Sì al sequestro dei costumi di Spiderman, violano i diritti della Marvel
La Corte di cassazione, con la sentenza n. 38797 depositata oggi, ha giudicato inammissibile il ricorso contro il sequestro
La riproduzione in ogni forma dei costumi o delle immagine dei super eroi della Marvel – l'"Uomo ragno", "Hulk", gli "Avenger", "Thor" ecc. - per quanto ormai parte dell'immaginario collettivo, resta coperta da copyright. Rischia dunque il sequestro e la condanna per ricettazione e introduzione nello Stato e commercio di prodotti con segni falsi il rappresentante legale della società che importa costumi di "Spiderman" apponendovi il proprio marchio.
Pur non entrando nel merito della questione, la Corte di cassazione, con la sentenza n. 38797 depositata oggi, ha giudicato inammissibile la domanda di dissequestro presentata del socio unico di una Srl.
Dopo che il Tribunale di Napoli, nel dicembre 2022, aveva convalidato il sequestro d'urgenza operato dall'UPF Dogane di Napoli 1 Sezione Antifrode, disponendo il sequestro probatorio di 2547 costumi da "Uomo Ragno", il proprietario della azienda ha infatti proposto ricorso in Cassazione in qualità di terzo interessato e socio unico affermando che non c'era stata alcuna contraffazione del marchio della Marvel in quanto sui costumi di Spiderman "era regolarmente apposto il marchio della sua ditta, né, d'altro canto, la realizzazione di un costume con le fattezze del supereroe, personaggio di fantasia, non sarebbe identificativa di alcun produttore e a nulla rileverebbe la registrazione del personaggio nel sistema EUIPO".
La II Sezione penale ricorda che a seguito del sequestro, la rappresentante legale della società è stata iscritta nel registro notizie di reato ed è sottoposta a indagini per i reati previsti agli artt. 648 e 474 del cod. pen.
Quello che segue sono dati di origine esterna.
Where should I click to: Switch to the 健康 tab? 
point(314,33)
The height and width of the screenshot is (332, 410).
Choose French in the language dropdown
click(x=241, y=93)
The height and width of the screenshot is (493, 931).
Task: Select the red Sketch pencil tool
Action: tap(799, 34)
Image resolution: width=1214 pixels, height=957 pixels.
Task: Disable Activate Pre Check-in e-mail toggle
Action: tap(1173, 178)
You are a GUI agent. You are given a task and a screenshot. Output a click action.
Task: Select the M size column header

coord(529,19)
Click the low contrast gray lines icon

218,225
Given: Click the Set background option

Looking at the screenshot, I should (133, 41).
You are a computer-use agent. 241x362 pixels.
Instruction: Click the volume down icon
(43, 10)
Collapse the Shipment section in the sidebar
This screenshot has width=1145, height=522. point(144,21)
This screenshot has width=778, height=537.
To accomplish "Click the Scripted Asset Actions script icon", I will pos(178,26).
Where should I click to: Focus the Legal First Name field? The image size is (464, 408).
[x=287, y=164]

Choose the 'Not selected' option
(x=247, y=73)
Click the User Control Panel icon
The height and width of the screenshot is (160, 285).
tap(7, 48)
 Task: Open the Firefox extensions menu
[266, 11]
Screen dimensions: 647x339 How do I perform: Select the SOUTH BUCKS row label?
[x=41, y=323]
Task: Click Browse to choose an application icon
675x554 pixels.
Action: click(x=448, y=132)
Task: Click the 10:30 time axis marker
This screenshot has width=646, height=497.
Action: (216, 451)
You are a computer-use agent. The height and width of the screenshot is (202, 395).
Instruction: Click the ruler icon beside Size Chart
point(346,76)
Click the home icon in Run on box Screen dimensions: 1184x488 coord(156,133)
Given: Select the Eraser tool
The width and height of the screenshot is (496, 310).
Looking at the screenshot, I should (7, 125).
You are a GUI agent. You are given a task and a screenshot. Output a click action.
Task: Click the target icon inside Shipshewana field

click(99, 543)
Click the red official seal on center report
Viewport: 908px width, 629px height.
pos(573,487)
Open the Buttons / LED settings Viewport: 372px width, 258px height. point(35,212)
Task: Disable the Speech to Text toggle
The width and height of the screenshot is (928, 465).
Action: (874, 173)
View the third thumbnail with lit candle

E che, dunque, il ricorso è inammissibile "in quanto presentato da soggetto non legittimato".
L'art. 354 cod. proc. pen., prosegue la decisione, prevede che avverso il decreto di sequestro probatorio possano proporre richiesta di riesame, e conseguentemente ricorso per cassazione, la persona sottoposta a indagini e il suo difensore, la persona alla quale le cose sono state sequestrate e quella che ha diritto alla restituzione delle stesse.
Nel caso specifico, invece, il ricorrente benché sia socio unico della s.r.l., proprietaria dei beni, "in assenza di una rappresentanza formale della società, non risulta essere il soggetto giuridico titolare del diritto alla restituzione di quanto in sequestro né, d'altro canto, lo stesso ha dedotto di avere un altro interesse concreto in tal senso, tanto che allo stato non può neanche in astratto essere qualificato come terzo interessato".
Niente da fare dunque per l'imprenditore che è stato anche condannato al pagamento delle spese processuali, nonché, "valutati i profili di colpa nella determinazione della causa di inammissibilità", al versamento della somma di tremila euro a favore della cassa delle ammende.